# So what hunt did you apply for?



## HunterHawk (Dec 8, 2005)

i was kind of stupid this year i put in for a state land/public land hunt for may 5th-11th... doesnt give me much time but i graduate may 5th or 6th or something then i figured i might just take the rest of the week off and hunt..... kinda hope i just get the zz one though.... guess we will see..... either way ill still have fun calling for other people when i get the time!


----------



## reowen51 (May 11, 2005)

benster said:


> Bob, I see you have Cheboygan as part of your location. Have you ever hunted up there for turkeys? This will be my third year up there for turkeys. We took two out of three hunters last year.


Yes Ben, I have hunted the Cheboygan area numerous times. In the old days I would run and gun out the Alpena State Road east of town. About 8 years back I purchased 20 acres in the Long Lake area. It holds some birds but I had not hunted it till last year, choosing instead to hunt Hillsdale County with my son who lives down there. Last season I took a good friend out on my property in Cheboygan and well you can read the story on that hunt on the other thread entitled, "I Hope All Your Hunts Go Better Than This One". This year with gas prices as they are I'm gunna try Minden City and Verona State game Areas.Good luck to you.


----------



## itchn2fish (Dec 15, 2005)

People that I call for applied for some various earlier hunts & I bought 0234 over the counter.


----------



## chris_kreiner (Sep 6, 2006)

301 - I like the early season. It doesn't give me that much time to shoot a bird but I like the fact that they aren't as call shy. I called in a bird for me, the wife, and my dad last year so I am hoping for the same this year.

I am hoping for my first with a bow this year so I may need to call in several before I connect. Depends on how well I decide to shoot!!


----------



## syonker (May 7, 2004)

Hunt 301/ZZ has been very good for me on my father-in-law's farm in Isabella County.

I'm calling for a buddy with hunt 234.


----------



## Erik (Jan 17, 2000)

> I am hoping for my first with a bow this year so I may need to call in several before I connect.

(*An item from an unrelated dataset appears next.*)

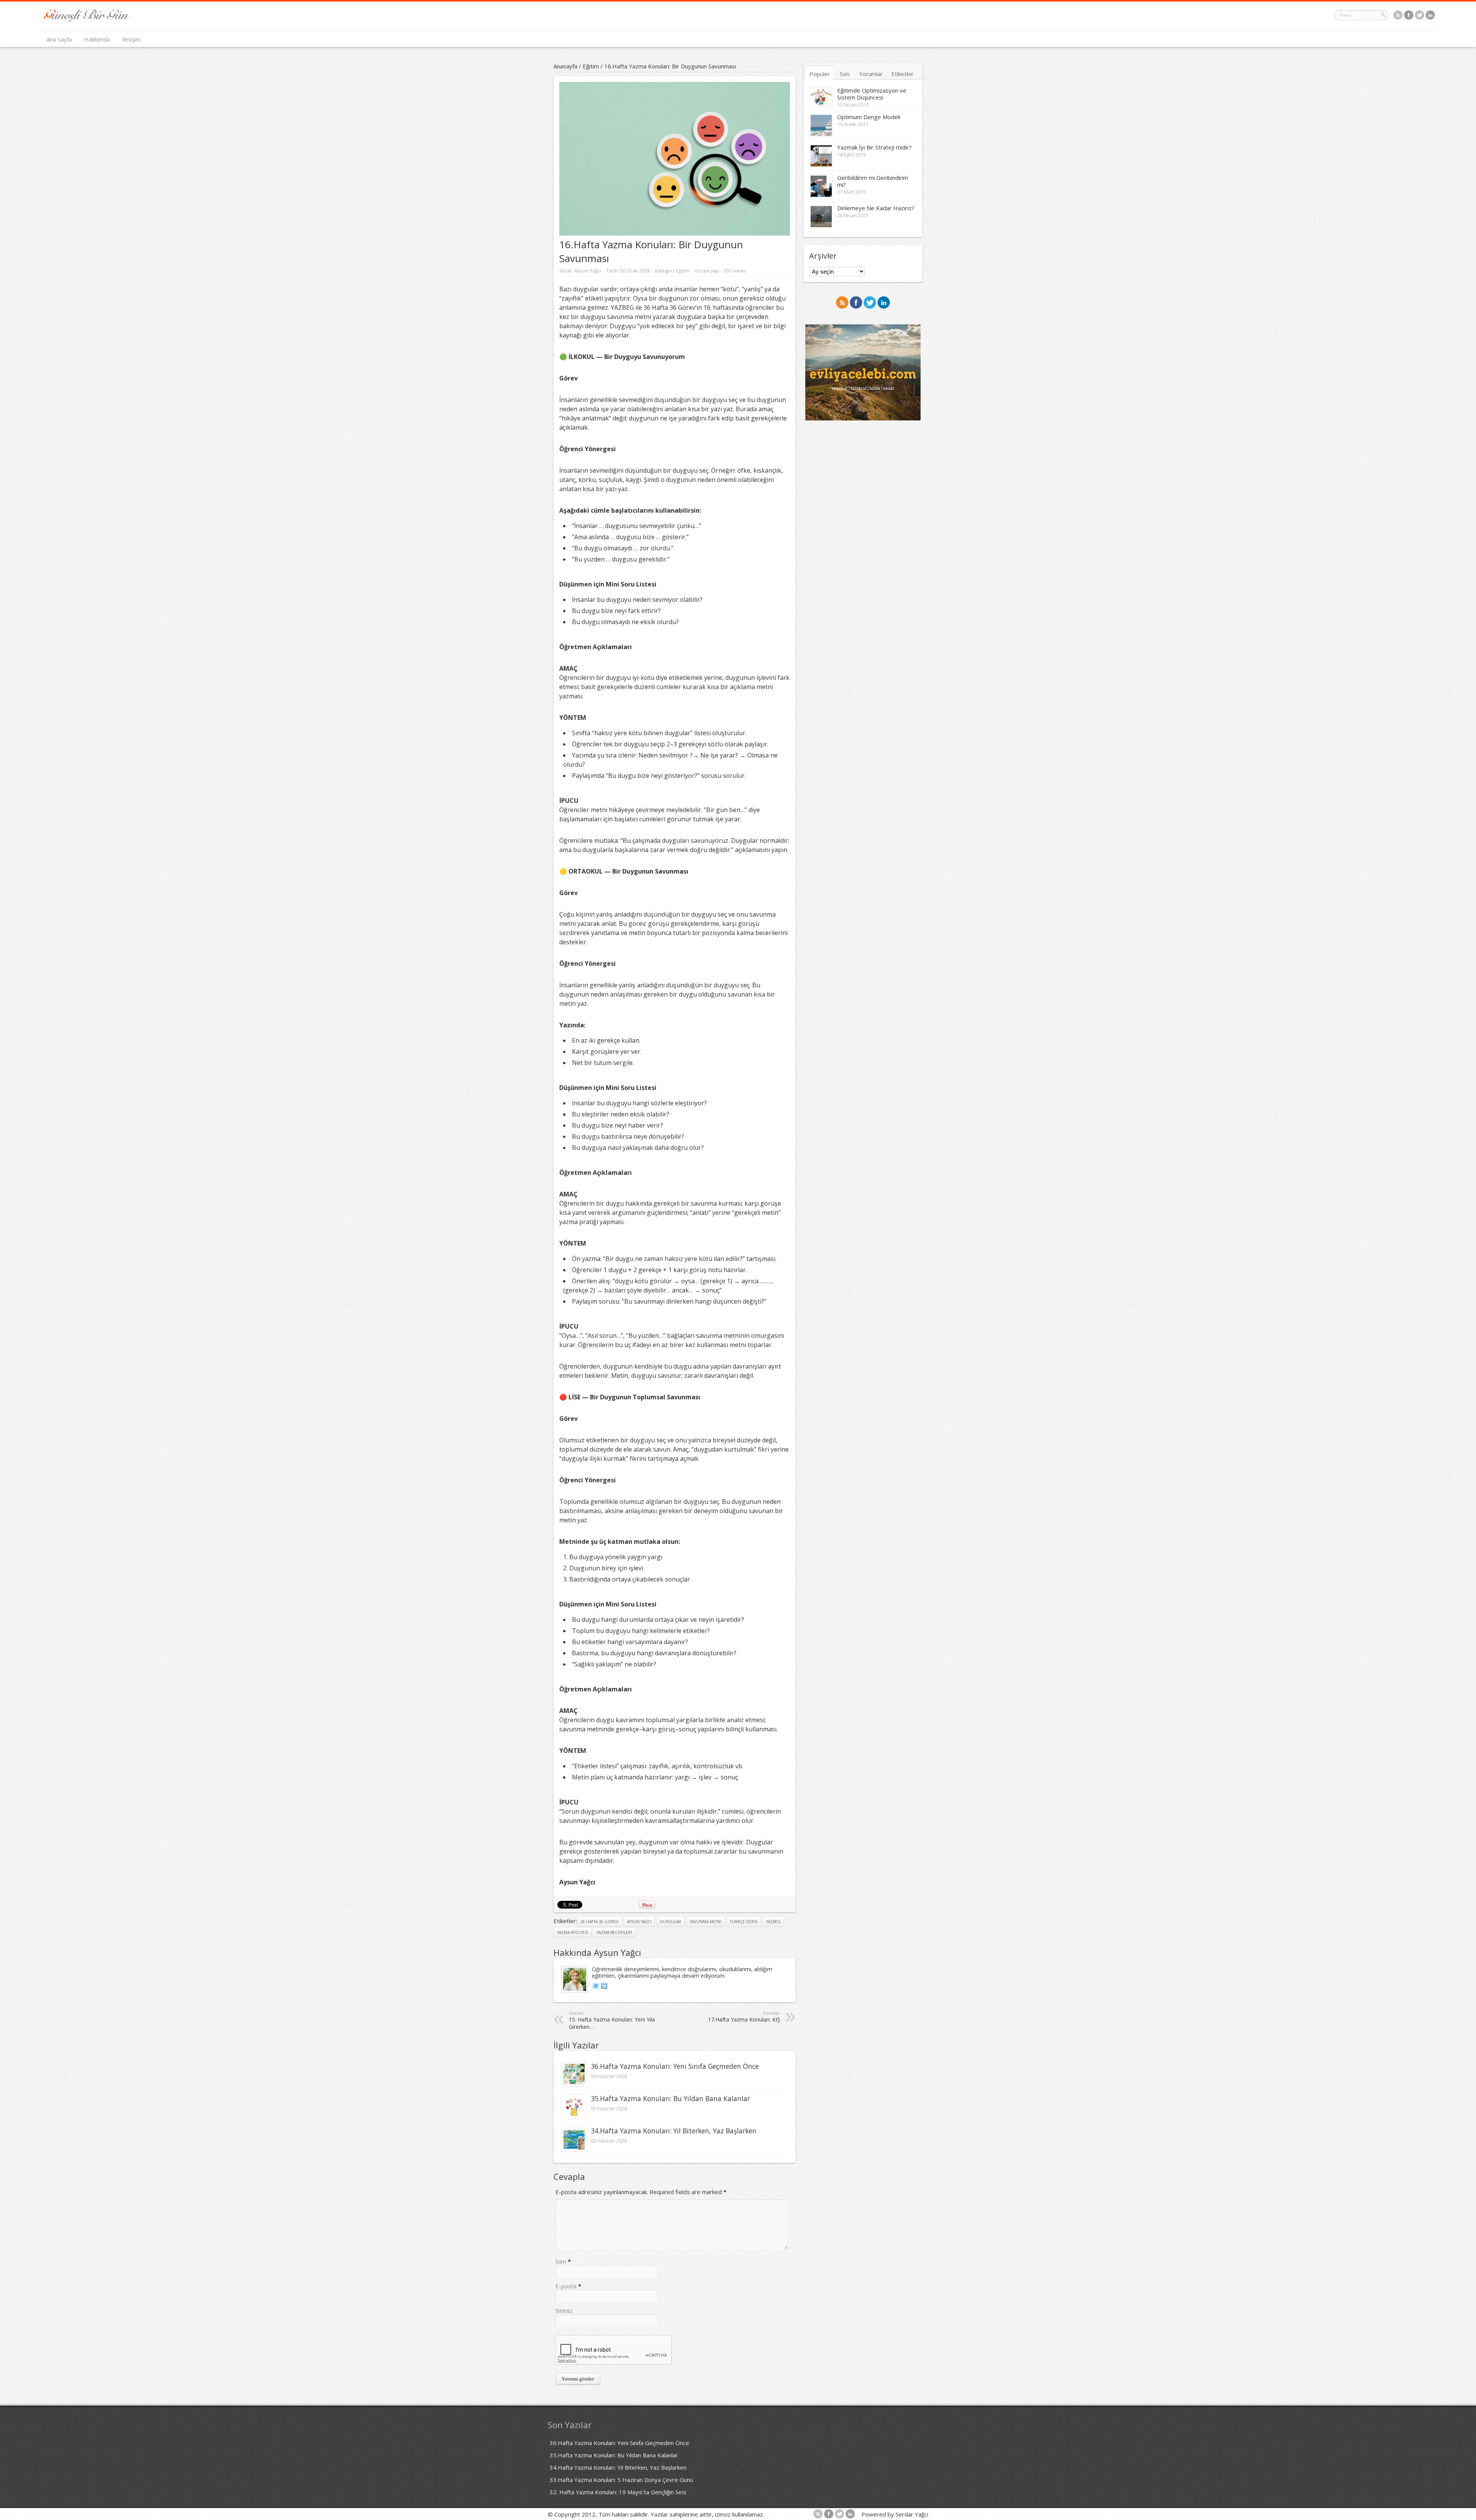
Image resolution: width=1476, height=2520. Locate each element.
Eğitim (591, 66)
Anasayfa (565, 66)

Boy do I know how that goes!
One thing I've learned over the years is that turkeys are almost always farther away than they appear. Especially if they're standing in an open field.


----------



## spiritofthewild_06 (Mar 20, 2007)

I just bought the OTC 234. Last year a week just wasn't enough time for me to fill my tag, so we'll see what 234 holds for me!


----------



## Kevin (Oct 4, 2000)

First week in ZB, then ZZ as my second choice.


----------



## huntingfool43 (Mar 16, 2002)

Took the 234 hunt again. I like the longer season, gives me more time to call for other people before filling my own tag. As of right now I have 3 to call in before I get my own. It's going to be a fun season.


----------